Neben Stränden und Gasthäuser verfügt der Ort über viele Sehnswürdigkeiten; Pfarrkirche Friedenskönigin Maria ( 18. Jh.) mit dem Uhrturm ( Leroj) und einem Museum. Am Eingang in die Kirche steht die Statue des Hl .Viktor das Werk des Bildhauers Petar Jaksica der zugleich Autor der Statue Mutter Theresia ist, diese Statue befindet sich am Eingang in dem Hof der Kirche. In der Kirche ist noch Altarsbild Muttergottes mit Heiligen, das Werk eines einheimischen Malers Feliks Tironi ( 1722- 1808), zu sehen. Die Kirchenorgel aus dem Jahr 1737, ist ein Werk von Petar Nakic.

Neben der Kirche zu bewundern wäre ein frühchristliches Mosaik ( 6 Jh.) Die heutige Kirche ist auf dem Fundamenten einer frühchristlichen Basilika des hl. Petrus erbaut. Der hl. Petrus ist Patron der Stadt Supetar. Diese Basilika mit ihrem Patron gab den Namen dem Orte.

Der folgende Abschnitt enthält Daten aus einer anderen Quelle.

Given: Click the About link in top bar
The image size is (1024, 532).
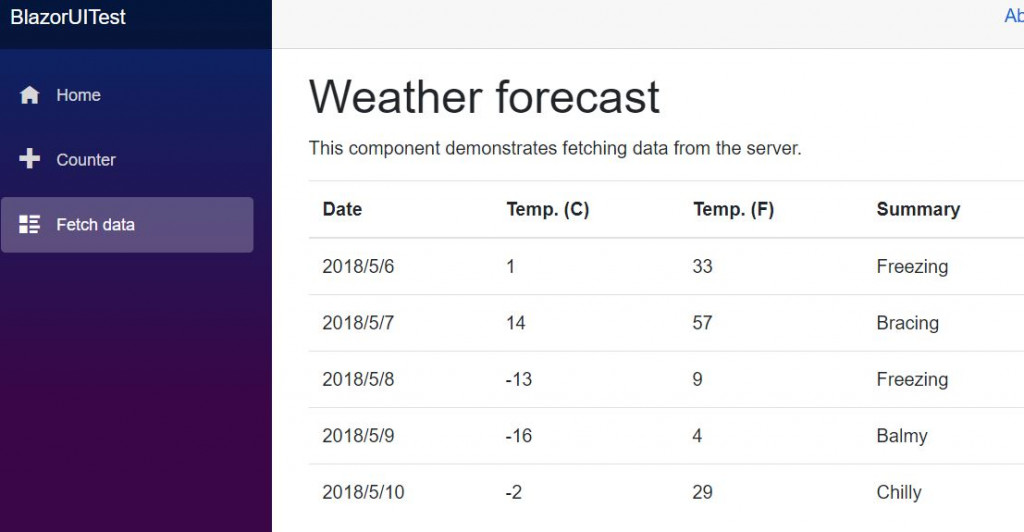Looking at the screenshot, I should (x=1013, y=16).
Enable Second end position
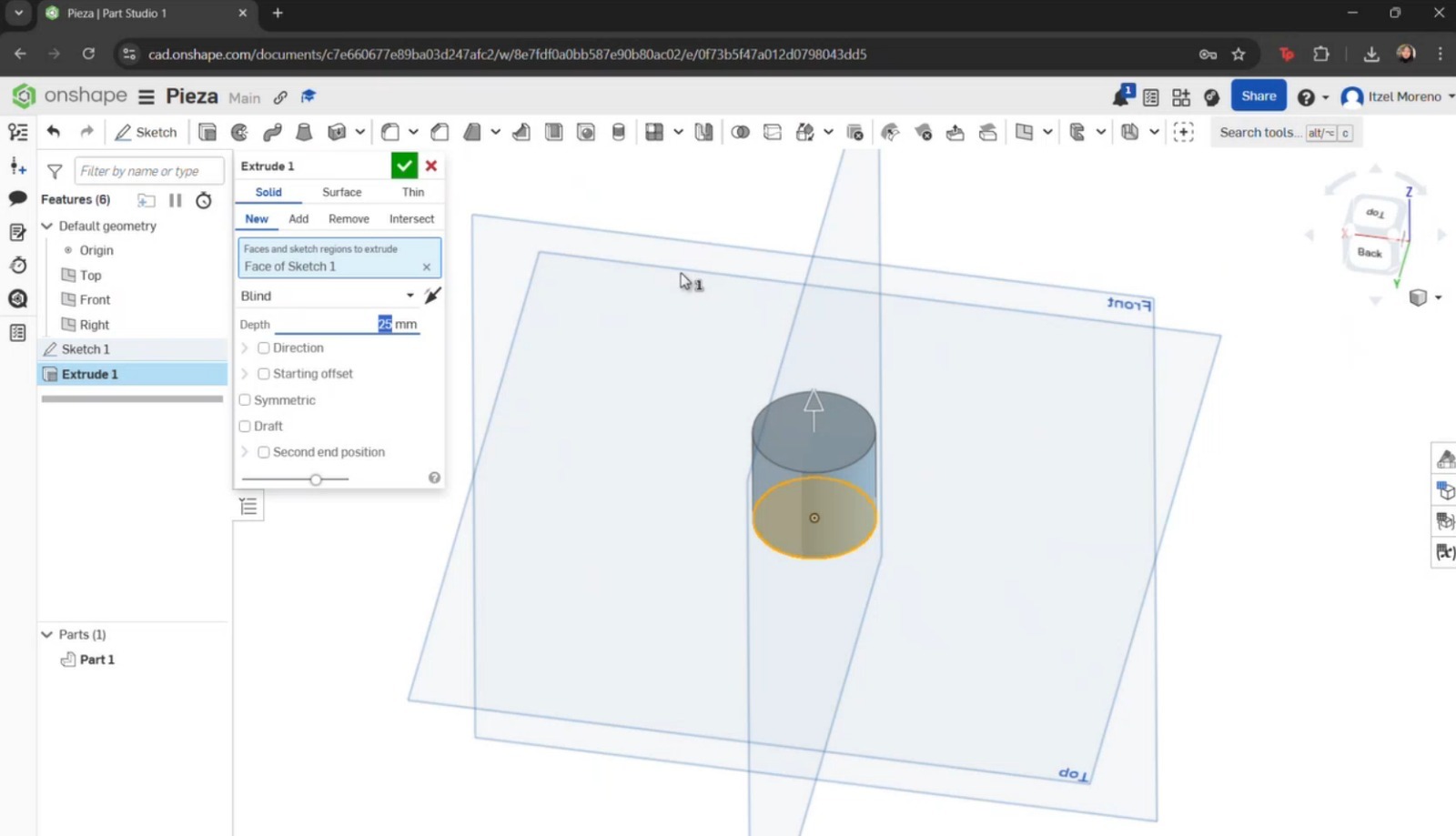Viewport: 1456px width, 836px height. tap(263, 452)
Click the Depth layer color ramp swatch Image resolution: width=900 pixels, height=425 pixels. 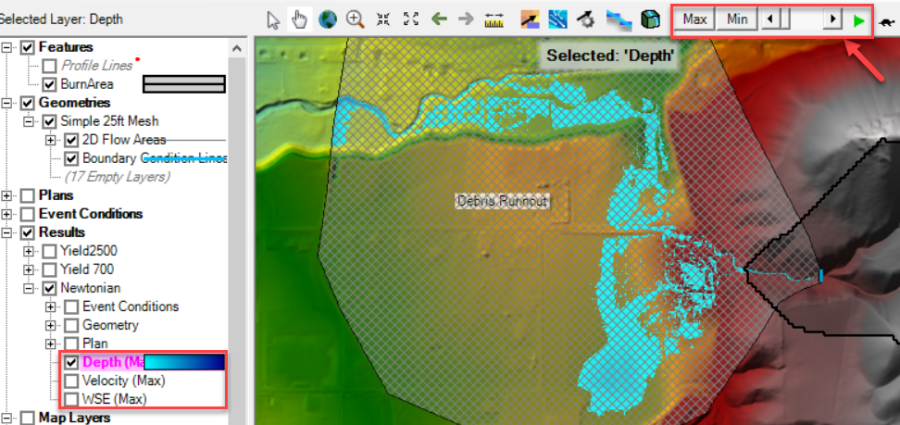point(184,363)
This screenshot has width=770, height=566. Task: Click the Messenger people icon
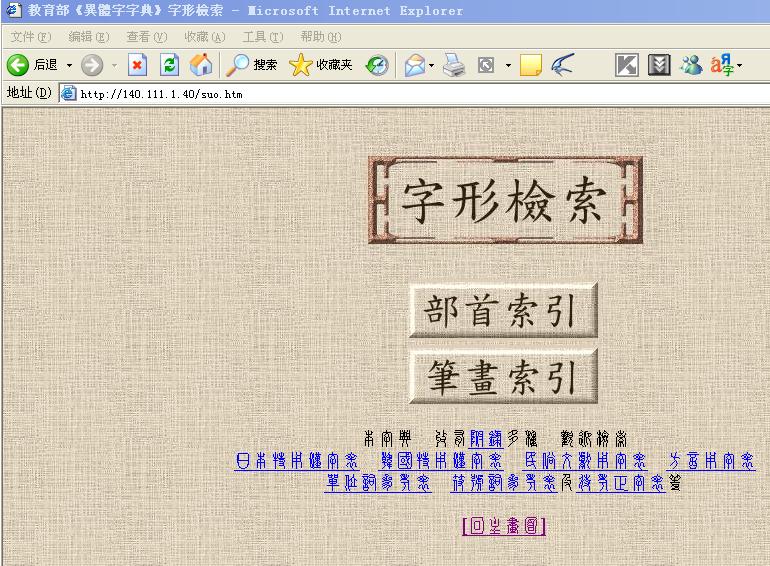pos(691,65)
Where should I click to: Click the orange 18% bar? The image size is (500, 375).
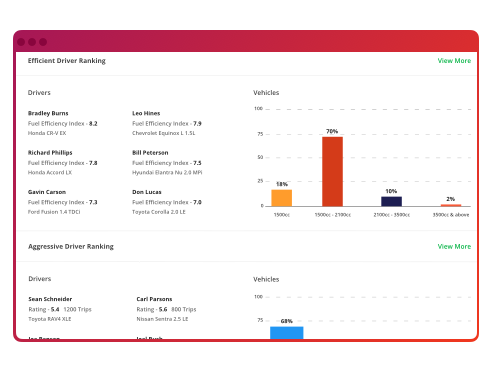(x=282, y=198)
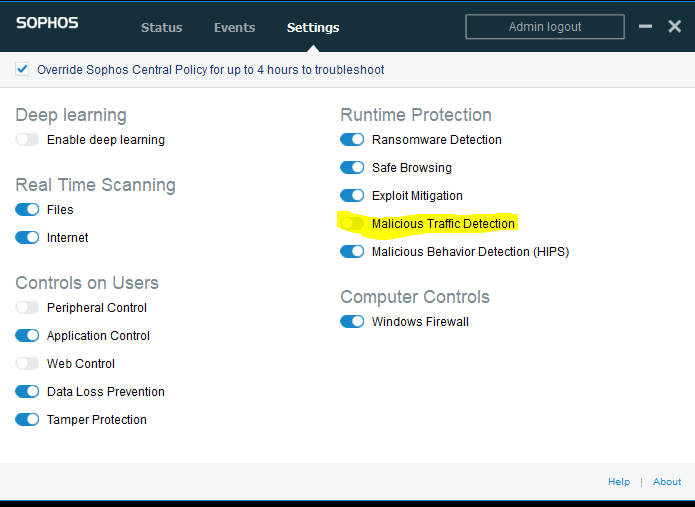Disable Exploit Mitigation switch
Viewport: 695px width, 507px height.
352,195
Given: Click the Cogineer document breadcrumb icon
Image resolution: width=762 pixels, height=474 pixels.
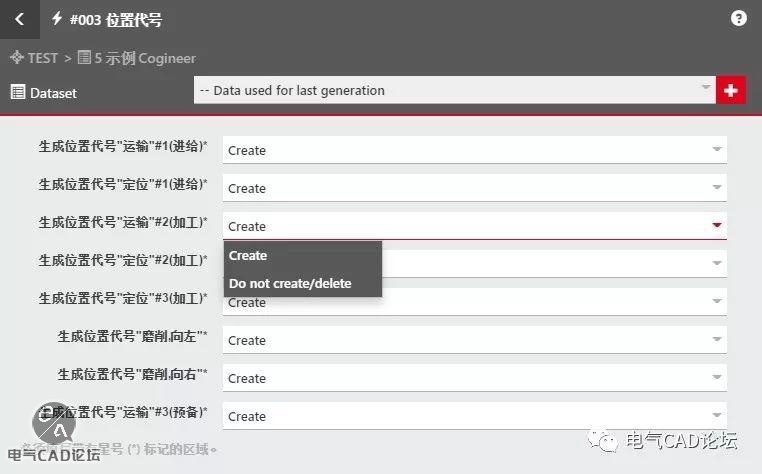Looking at the screenshot, I should 84,58.
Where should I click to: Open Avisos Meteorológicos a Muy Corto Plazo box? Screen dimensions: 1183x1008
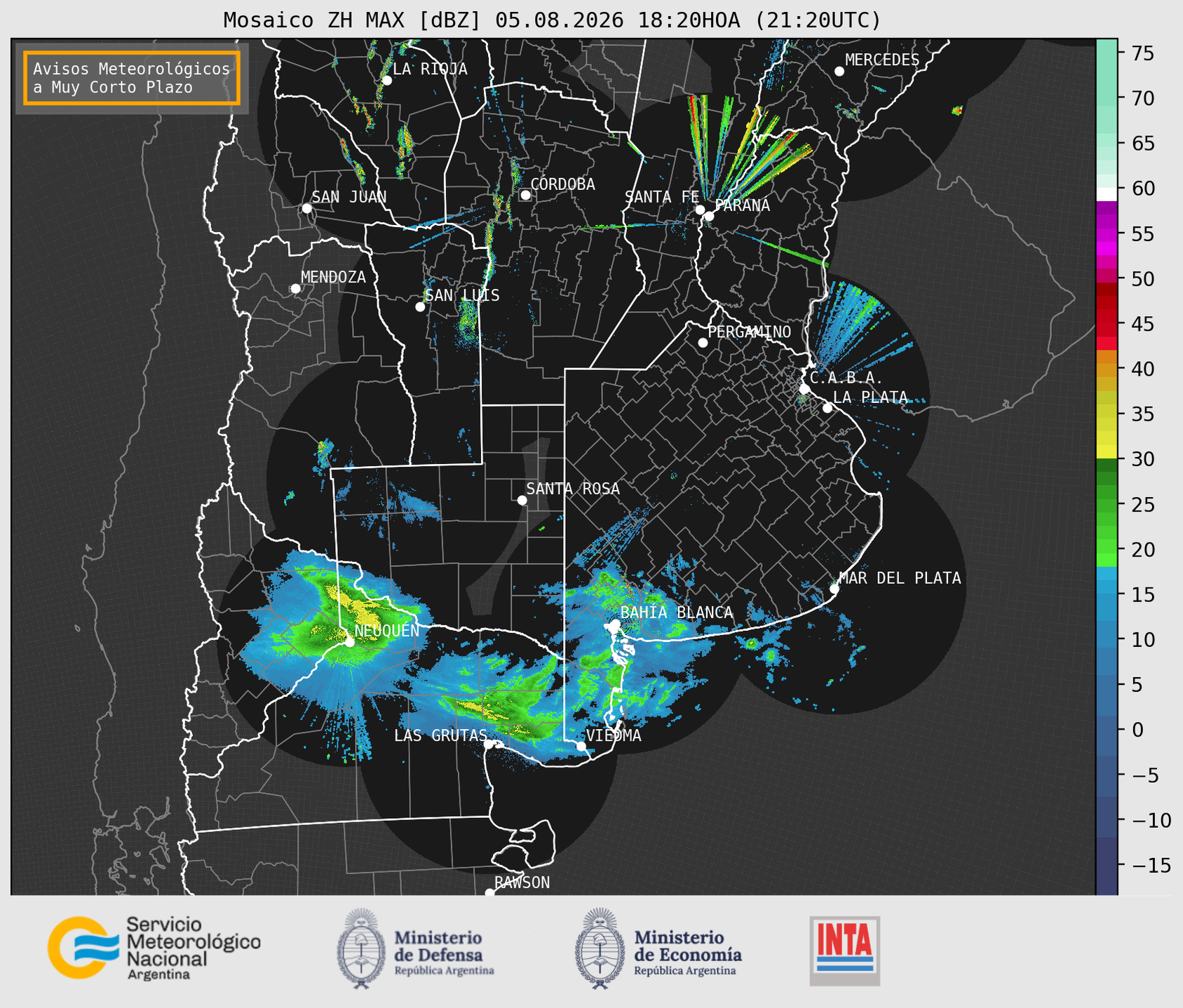point(132,78)
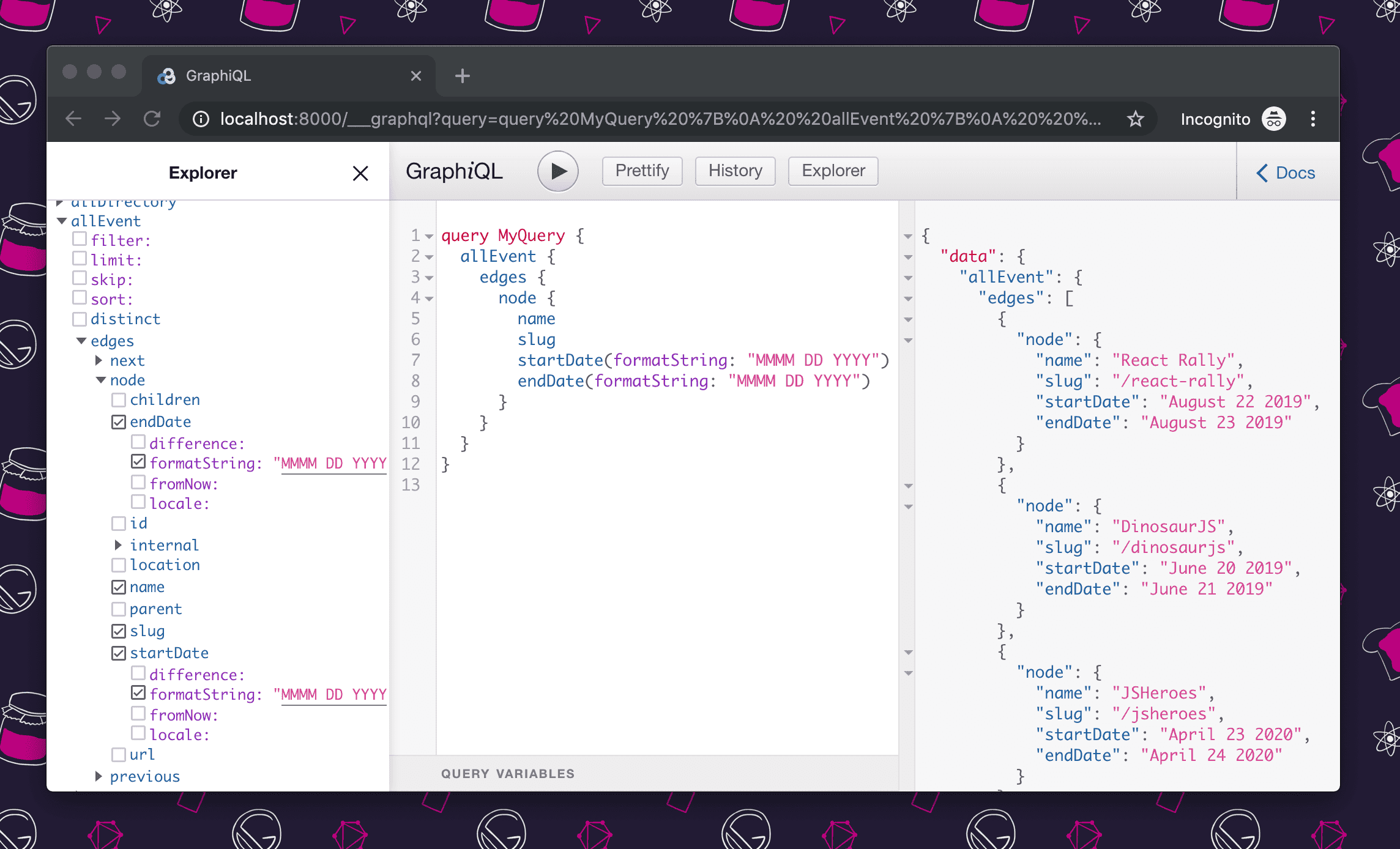This screenshot has height=849, width=1400.
Task: Click the site info icon in the address bar
Action: (x=201, y=119)
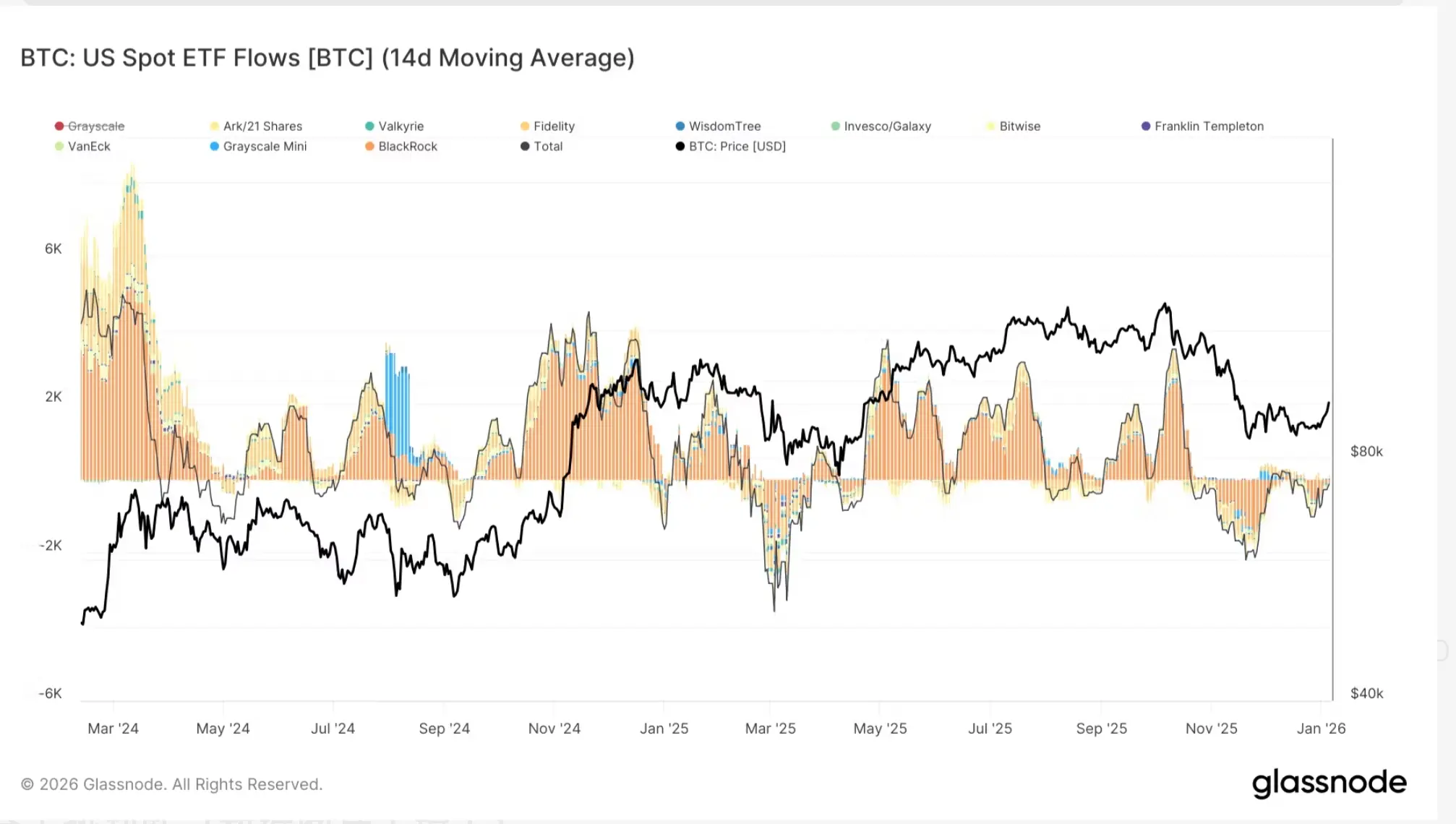
Task: Click the Fidelity legend color dot
Action: 525,126
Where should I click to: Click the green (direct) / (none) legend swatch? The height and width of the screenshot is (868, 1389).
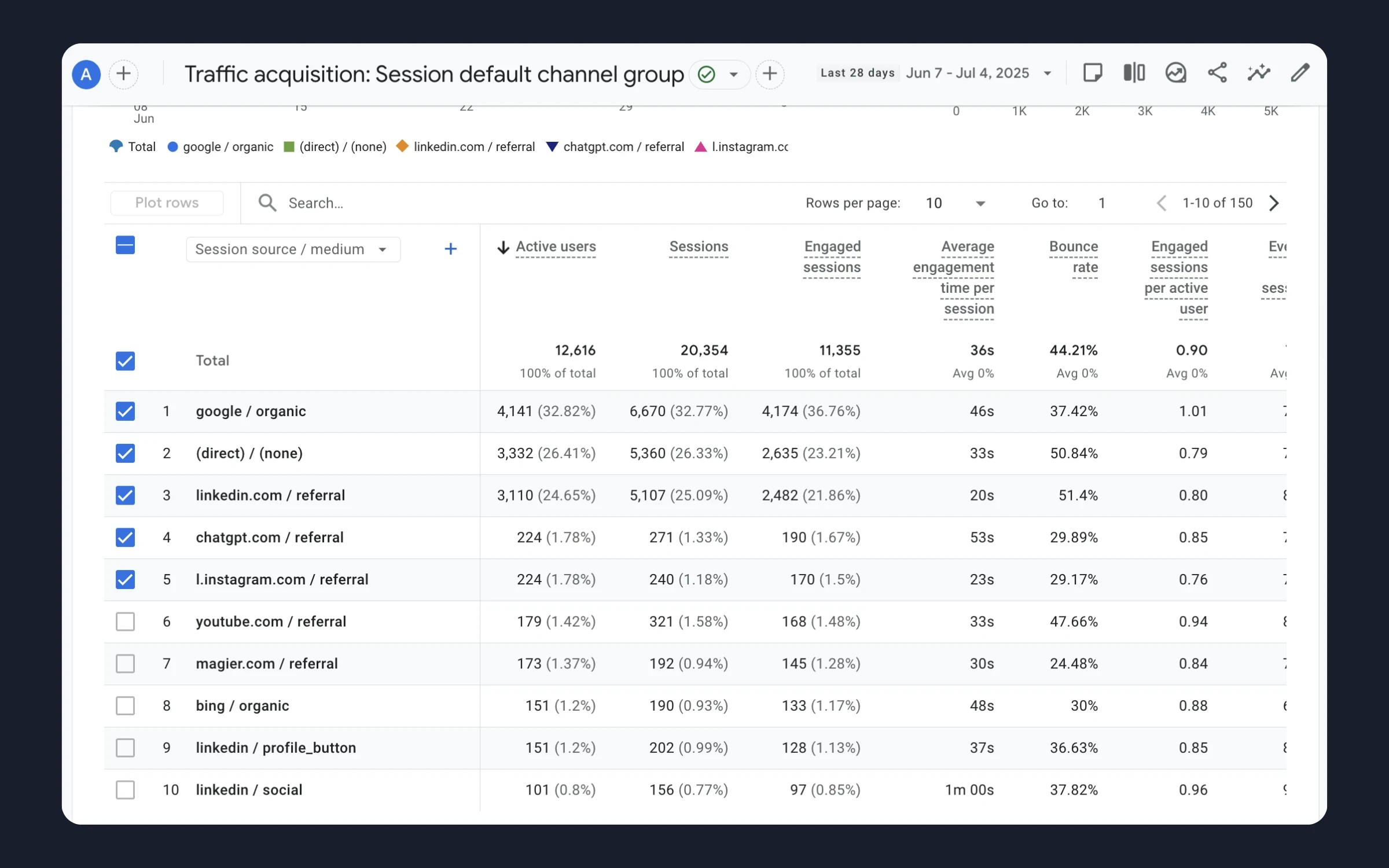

Über die Bucht von Supetar auf dem Friedhof dominiert einer Zypresse ähnelndes weisses Mausoleum mit seinen byzantinisch- orientalischen Elementen. Das Mausoleum gehört der Familie Petrinovic und ist ein Werk von Toma Rosandic ( 1878-1957) Auf dem Friedhof neben dem Kirchlein befinden sich zwei altchristliche Sarkophage.
Unterhalb des Friedhofes sind noch die Reste einer villae rusticae zu sehen.
Der gröste Teil der Grabdenkmäler auf dem Friedhof tragen Handschrift von Ivan Rendic ( 1849-1932): das Relief “Pieta“ ( Grabstätte der Familie Franasovic, das Grab Rinalda Culica, sowie die Gruft der Familie Rendic.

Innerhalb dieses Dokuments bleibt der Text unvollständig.